3F Pendidikan Nilai dan Moral -> Tugas analisis

by Richia Deha Azizah 2213053024 -
Nama : Richia Deha Azizah
NPM : 2213053024
Kelas : 3F

Tugas Analisis
Penanaman nilai dan moral di lingkungan keluarga, sekolah, dan masyarakat memiliki peran penting dalam membentuk karakter anak.
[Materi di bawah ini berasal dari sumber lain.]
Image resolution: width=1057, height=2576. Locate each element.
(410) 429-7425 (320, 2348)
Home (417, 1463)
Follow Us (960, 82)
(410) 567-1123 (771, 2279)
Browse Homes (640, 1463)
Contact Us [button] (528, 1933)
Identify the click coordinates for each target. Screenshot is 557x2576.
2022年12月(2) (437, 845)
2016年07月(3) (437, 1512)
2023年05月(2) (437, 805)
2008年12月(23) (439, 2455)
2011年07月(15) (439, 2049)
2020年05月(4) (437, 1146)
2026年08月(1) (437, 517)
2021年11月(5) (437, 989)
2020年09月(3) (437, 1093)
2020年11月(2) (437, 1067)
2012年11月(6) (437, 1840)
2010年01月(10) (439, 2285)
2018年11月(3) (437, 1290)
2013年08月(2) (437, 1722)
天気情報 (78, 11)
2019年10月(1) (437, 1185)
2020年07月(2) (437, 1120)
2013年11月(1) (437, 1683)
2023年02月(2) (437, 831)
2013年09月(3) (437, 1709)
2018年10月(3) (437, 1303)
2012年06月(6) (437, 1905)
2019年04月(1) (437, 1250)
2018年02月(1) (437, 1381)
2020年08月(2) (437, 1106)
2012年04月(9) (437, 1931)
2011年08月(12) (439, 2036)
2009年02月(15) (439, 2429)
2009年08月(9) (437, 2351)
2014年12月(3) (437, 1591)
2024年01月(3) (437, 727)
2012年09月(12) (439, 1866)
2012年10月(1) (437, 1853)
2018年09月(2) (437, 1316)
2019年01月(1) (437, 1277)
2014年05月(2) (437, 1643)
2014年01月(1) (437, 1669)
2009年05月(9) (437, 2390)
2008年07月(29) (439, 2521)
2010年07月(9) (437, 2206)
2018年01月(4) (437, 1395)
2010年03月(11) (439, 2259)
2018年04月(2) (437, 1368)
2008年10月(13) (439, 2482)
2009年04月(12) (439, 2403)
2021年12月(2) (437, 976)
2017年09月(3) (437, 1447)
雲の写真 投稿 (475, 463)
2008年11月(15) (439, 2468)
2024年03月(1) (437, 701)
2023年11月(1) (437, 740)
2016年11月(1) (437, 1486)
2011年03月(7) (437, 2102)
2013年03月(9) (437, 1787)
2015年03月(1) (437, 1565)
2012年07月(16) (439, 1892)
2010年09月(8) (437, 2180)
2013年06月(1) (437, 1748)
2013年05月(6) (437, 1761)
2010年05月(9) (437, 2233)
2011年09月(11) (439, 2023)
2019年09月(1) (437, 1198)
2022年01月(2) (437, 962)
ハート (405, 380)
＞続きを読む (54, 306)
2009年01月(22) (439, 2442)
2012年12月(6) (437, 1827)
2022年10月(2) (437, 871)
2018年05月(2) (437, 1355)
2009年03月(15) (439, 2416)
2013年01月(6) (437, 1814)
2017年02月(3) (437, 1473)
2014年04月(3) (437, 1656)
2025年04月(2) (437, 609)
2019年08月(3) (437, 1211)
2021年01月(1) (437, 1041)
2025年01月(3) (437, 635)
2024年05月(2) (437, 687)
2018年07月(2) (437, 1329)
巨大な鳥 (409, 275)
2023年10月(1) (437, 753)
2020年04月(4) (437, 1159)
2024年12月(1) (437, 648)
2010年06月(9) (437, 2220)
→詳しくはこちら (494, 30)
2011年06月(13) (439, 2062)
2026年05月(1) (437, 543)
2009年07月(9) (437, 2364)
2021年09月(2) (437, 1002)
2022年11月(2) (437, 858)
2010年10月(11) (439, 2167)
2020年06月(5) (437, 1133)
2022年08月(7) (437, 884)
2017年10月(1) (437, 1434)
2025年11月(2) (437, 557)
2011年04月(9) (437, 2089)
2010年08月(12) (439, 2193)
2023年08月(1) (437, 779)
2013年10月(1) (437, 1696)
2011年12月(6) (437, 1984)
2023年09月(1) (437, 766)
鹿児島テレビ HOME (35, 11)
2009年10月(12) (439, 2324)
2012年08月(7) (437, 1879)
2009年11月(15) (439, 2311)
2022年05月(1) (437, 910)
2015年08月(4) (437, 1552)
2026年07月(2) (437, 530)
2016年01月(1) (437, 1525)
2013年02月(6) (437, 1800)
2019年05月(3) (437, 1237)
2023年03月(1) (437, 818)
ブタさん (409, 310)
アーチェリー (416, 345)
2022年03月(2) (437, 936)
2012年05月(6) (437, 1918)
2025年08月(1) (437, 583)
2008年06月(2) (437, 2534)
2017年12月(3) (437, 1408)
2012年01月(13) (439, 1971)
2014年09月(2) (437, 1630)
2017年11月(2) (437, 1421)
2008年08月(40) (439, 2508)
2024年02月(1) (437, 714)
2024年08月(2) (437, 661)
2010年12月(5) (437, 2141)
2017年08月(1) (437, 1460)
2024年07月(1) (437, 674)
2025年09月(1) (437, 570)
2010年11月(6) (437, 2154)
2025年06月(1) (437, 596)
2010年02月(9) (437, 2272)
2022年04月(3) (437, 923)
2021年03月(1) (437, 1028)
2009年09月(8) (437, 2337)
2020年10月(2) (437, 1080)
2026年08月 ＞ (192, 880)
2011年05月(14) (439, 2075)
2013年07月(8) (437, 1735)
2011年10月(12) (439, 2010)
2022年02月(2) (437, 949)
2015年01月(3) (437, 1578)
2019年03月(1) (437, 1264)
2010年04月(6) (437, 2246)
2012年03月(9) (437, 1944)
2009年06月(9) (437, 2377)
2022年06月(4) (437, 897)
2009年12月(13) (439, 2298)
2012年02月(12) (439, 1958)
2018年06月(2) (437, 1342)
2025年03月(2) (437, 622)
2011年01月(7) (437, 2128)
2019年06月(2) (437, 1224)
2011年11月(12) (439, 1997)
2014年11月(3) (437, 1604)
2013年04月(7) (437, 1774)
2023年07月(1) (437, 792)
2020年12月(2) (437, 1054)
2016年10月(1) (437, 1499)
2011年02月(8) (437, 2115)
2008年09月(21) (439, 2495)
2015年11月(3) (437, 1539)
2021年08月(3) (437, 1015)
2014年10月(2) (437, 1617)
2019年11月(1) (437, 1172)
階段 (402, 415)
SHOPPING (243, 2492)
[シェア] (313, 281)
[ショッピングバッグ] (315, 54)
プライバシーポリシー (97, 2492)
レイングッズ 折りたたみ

Berikut adalah analisa mengenai penanaman nilai dan moral serta strategi untuk menjadikannya kebiasaan:

Penanaman Nilai dan Moral
1. Lingkungan Keluarga
Di lingkungan keluarga, nilai dan moral dapat ditanamkan melalui teladan orang tua, komunikasi terbuka, dan konsistensi dalam memberikan pengajaran mengenai nilai-nilai yang diinginkan.

2. Sekolah
Di sekolah, penanaman nilai dan moral dapat dilakukan melalui kurikulum yang memasukkan pendidikan karakter, kegiatan ekstrakurikuler yang mendukung pengembangan moral, serta peran guru sebagai contoh dan pembimbing.

3. Masyarakat
Di masyarakat, penanaman nilai dan moral dapat dilakukan melalui kegiatan sosial, kerja sama antarindividu, dan partisipasi dalam kegiatan yang memperkuat nilai-nilai positif.

Hambatan dalam Penanaman Nilai dan Moral
1. Lingkungan Keluarga
Hambatan dalam lingkungan keluarga dapat berupa ketidaksesuaian antara nilai yang diajarkan di rumah dengan nilai yang diterima dari lingkungan luar.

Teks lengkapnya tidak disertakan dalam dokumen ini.